More is better
Time Limit: 5000/1000 MS (Java/Others) Memory Limit: 327680/102400 K (Java/Others)
Total Submission(s): 24381 Accepted Submission(s): 8753
Problem Description
Mr Wang wants some boys to help him with a project. Because the project is rather complex, the more boys come, the better it will be. Of course there are certain requirements.
Mr Wang selected a room big enough to hold the boys. The boy who are not been chosen has to leave the room immediately. There are 10000000 boys in the room numbered from 1 to 10000000 at the very beginning. After Mr Wang’s selection any two of them who are still in this room should be friends (direct or indirect), or there is only one boy left. Given all the direct friend-pairs, you should decide the best way.
Input
The first line of the input contains an integer n (0 ≤ n ≤ 100 000) - the number of direct friend-pairs.
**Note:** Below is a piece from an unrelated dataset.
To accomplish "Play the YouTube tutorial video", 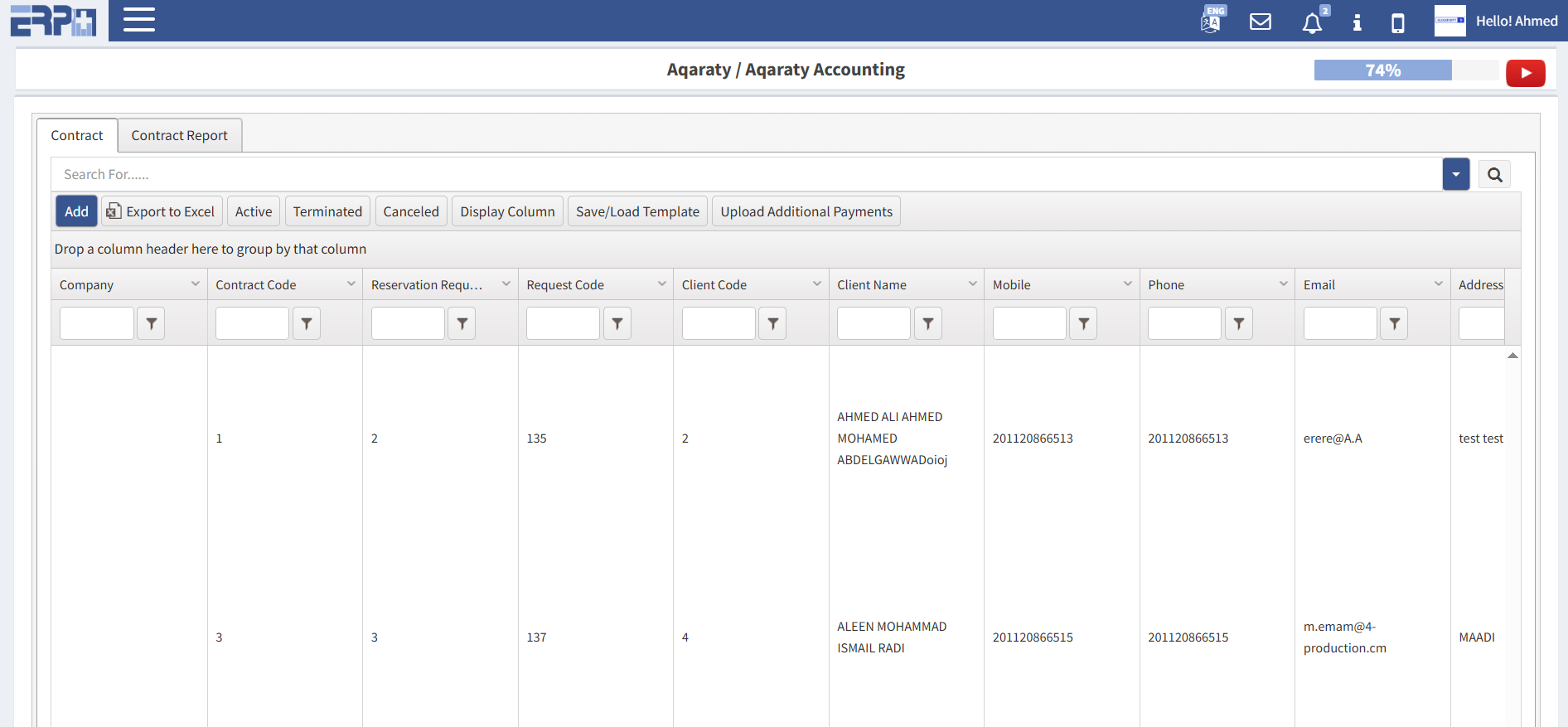I will point(1525,73).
The following n lines each contains a pair of numbers A and B separated by a single space that suggests A and B are direct friends. (A ≠ B, 1 ≤ A, B ≤ 10000000)
Output
The output in one line contains exactly one integer equals to the maximum number of boys Mr Wang may keep.
Sample Input
4
1 2
3 4
5 6
1 6
4
1 2
3 4
5 6
7 8
Sample Output
4
2
Hint
A and B are friends(direct or indirect), B and C are friends(direct or indirect),
then A and C are also friends(indirect).
In the first sample {1,2,5,6} is the result.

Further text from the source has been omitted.